クリニックBlog

2019年5月29日 更新

第60回日本卵子学会に参加してきました。

卵子学会は毎年1回開催されており、過去には埼玉、沖縄、新潟、神戸など様々な場所で行われてきました。

今年は広島県の原爆ドーム近くで開かれ、当院から5名の培養士が参加いたしました。

当院の培養士が参加する学会は他にも受精着床学会、日本生殖医学会、日本IVF学会などがありますが、卵子学会はその中でも特に培養士が多く集まる学会ですので培養室運営にあたり大変貴重な意見や研究結果などを聞くことができます。

 

午前中は学生や培養士が中心に発表する一般演題が多く、午後からはご高名な先生方による特別講演や招待講演が行われました。
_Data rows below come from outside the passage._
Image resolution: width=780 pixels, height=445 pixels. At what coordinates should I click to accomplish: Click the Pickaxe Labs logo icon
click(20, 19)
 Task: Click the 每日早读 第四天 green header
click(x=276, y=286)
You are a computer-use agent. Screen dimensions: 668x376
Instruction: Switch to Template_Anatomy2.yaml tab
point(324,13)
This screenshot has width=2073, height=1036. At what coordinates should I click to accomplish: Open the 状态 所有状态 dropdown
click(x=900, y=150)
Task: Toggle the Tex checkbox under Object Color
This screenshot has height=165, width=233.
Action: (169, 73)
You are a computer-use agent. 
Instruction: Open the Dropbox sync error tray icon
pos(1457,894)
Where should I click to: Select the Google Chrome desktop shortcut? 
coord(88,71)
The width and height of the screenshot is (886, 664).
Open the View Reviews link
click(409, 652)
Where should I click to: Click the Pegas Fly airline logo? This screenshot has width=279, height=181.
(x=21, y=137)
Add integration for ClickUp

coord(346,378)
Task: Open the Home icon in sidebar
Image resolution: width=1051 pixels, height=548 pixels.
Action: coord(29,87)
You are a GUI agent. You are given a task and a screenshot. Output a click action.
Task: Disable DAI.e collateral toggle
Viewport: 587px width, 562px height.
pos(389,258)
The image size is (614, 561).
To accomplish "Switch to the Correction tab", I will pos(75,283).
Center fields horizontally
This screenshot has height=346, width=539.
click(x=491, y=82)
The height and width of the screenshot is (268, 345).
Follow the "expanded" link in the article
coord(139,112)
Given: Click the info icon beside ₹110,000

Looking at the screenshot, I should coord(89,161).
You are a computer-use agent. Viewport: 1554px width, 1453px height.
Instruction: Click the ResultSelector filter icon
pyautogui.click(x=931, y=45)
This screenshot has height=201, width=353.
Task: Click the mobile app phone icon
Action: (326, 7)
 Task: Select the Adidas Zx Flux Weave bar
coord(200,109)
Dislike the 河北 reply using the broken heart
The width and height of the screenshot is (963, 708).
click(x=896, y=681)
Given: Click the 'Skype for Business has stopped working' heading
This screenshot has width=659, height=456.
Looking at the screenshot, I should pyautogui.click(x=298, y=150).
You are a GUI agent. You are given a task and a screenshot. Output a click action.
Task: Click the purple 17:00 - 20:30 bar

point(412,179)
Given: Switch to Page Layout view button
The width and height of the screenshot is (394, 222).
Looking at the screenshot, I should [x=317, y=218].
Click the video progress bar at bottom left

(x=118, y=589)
その中でもIVFとART(高度生殖医療)の始まりと発展について様々な面白い話がありました。

大昔は卵子と精子のどちらに命があるのかということが議論されていたそうです。

卵子は畑のようなものであり精子が命を持った種である、という意見や、卵子こそが生命であり精子は関係ないという意見もあったそうです。

また、1677年に自作の顕微鏡で初めて精子を発見したレーウェンフックはなんと学者ではなく呉服屋さんだったというので驚きです。

それから100年以上あとの1827年にフォン・ベーアによって卵胞内の卵子が発見され、ここから急速に卵子や胚の発生の研究は行われていきました。

1800年代中頃に卵子と精子は大きさや形は違うが両方とも細胞であるということが判明し、1876・1879年にはついに卵子と精子が合体することが受精であると分かりました。

そして1978年、ついに世界初の体外受精児が誕生しました。

 

ARTの歴史を知ると培養士としてより一層身が引き締まる思いです。

これからも頑張っていきたいと思います。